Wenn die französische Jugend rote Diktatoren romantisiert
Von Louis Perez y Cid
Von Lenin bis Mao, von Che Guevara bis zur Hamas – ein Teil der französischen Studierenden identifiziert sich weiterhin mit Revolutionsfiguren, deren Vermächtnis tragisch ist.
Diese Faszination spricht Bände über die politische und moralische Verwirrung einer Generation auf der Suche nach einem Ideal. In Hörsälen und auf Protestplakaten prangen noch immer stolz die Gesichter von Lenin, Trotzki, Stalin, Mao und Che Guevara. In jüngster Zeit tauchte sogar die Hamas-Flagge bei Studentenmärschen auf.
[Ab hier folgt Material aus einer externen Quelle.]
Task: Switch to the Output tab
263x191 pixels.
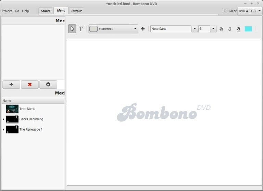Action: coord(76,11)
Ein eklatanter Widerspruch: Diese jungen Menschen, die Freiheit, Gerechtigkeit und die Würde der Nationen fordern, wenden sich jenen zu, die im Laufe der Geschichte ihr eigenes Volk zum Schweigen gebracht haben.
Die Revolution als romantischer Mythos
In der Vorstellungswelt von Aktivisten verkörpern die „großen Revolutionäre“ den Widerstand gegen Unterdrückung, die Emanzipation der Massen und den Kampf gegen den Imperialismus. Lenin und Stalin werden zu Architekten einer gerechteren Welt, Mao zum Befreier des chinesischen Volkes und Che zum romantischen Helden, der mit erhobenen Waffen fiel.
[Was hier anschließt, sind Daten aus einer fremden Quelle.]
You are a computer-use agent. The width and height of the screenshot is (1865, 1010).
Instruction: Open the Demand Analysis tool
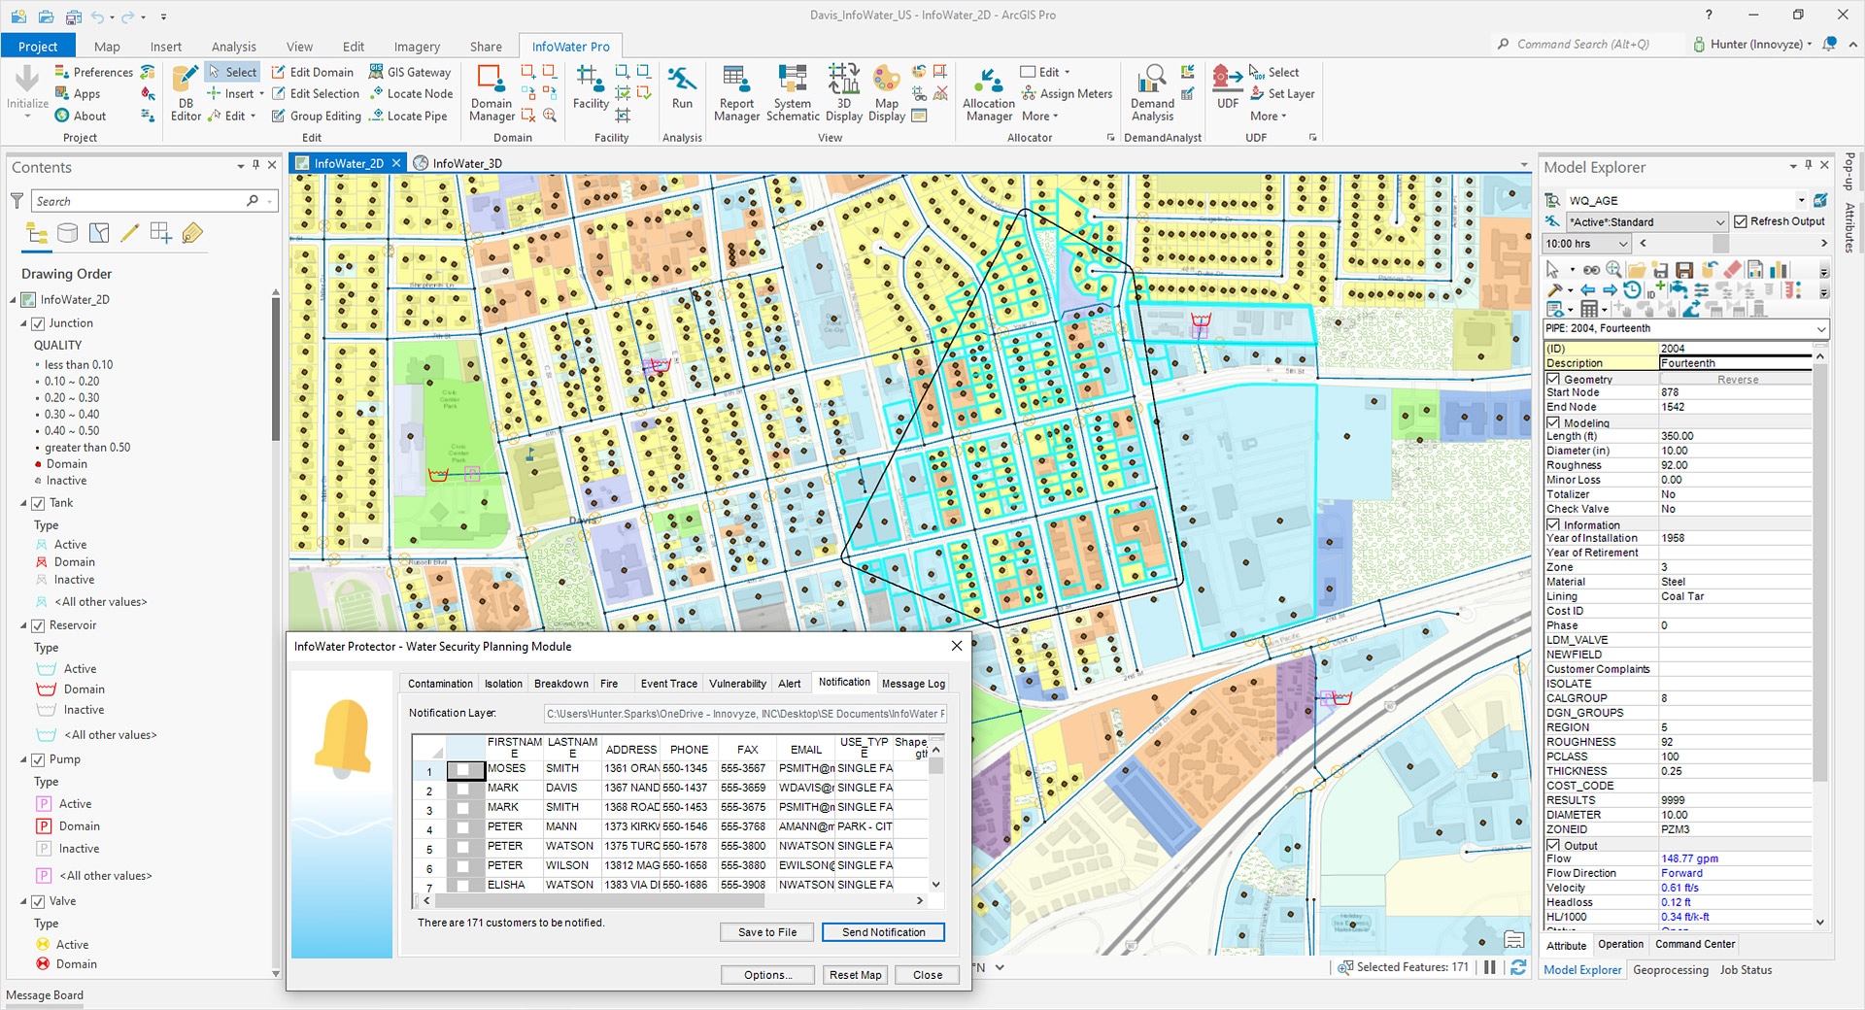[1152, 94]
Doch hinter den Postern und stilisierten T-Shirts verblasst die historische Realität: Lager, Hungersnöte, Repression. Millionen Tote, im Namen der „Sache“ mit einem Schlag ausgelöscht.
Hier triumphiert die Ideologie über die Wahrheit. Nicht die Geschichte wird verehrt, sondern der Mythos vom reinen Kampf, vom Ideal gegen die Brutalität der Realität.
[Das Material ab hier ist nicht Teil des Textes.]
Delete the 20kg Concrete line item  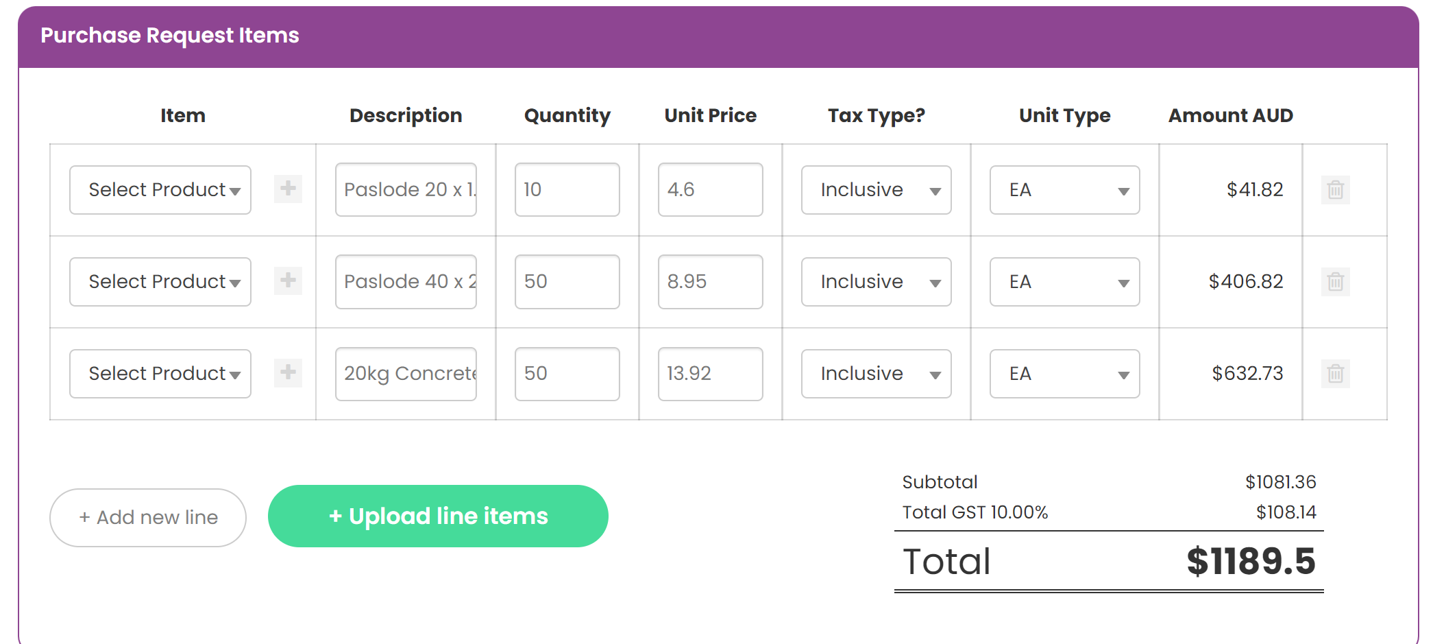(x=1335, y=374)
Das selektive Gedächtnis einer französischen Tradition
Man muss sagen, dass die französische akademische Kultur eine lange Vertrautheit mit der radikalen Linken pflegt. In Hörsälen und manchen Lehrbüchern wird der Kommunismus immer noch als edle Idee dargestellt, die lediglich durch ihre Exzesse „pervertiert“ wurde.
Die Verbrechen des Nationalsozialismus werden einhellig verurteilt; die des Stalinismus oder Maoismus hingegen werden oft verharmlost. Als ob „großzügige“ Absichten Massengräber rechtfertigen würden.
Dieses selektive Erinnern perpetuiert eine hartnäckige moralische Voreingenommenheit: Die revolutionäre Linke steht angeblich auf der Seite des Guten, selbst wenn sie zahlreiche Gulags errichtet hat.
Die Suche nach einem Ideal in einer desillusionierten Welt
Der anhaltende Erfolg dieser roten Ikonen erklärt sich auch durch die Leere, die sie füllen.
Die heutige Jugend wächst in einer Welt voller Krisen auf – ökologischer, sozialer und politischer Art –, in der der Horizont versperrt scheint. Traditionelle Politik inspiriert nicht mehr, und große kollektive Narrative sind zusammengebrochen.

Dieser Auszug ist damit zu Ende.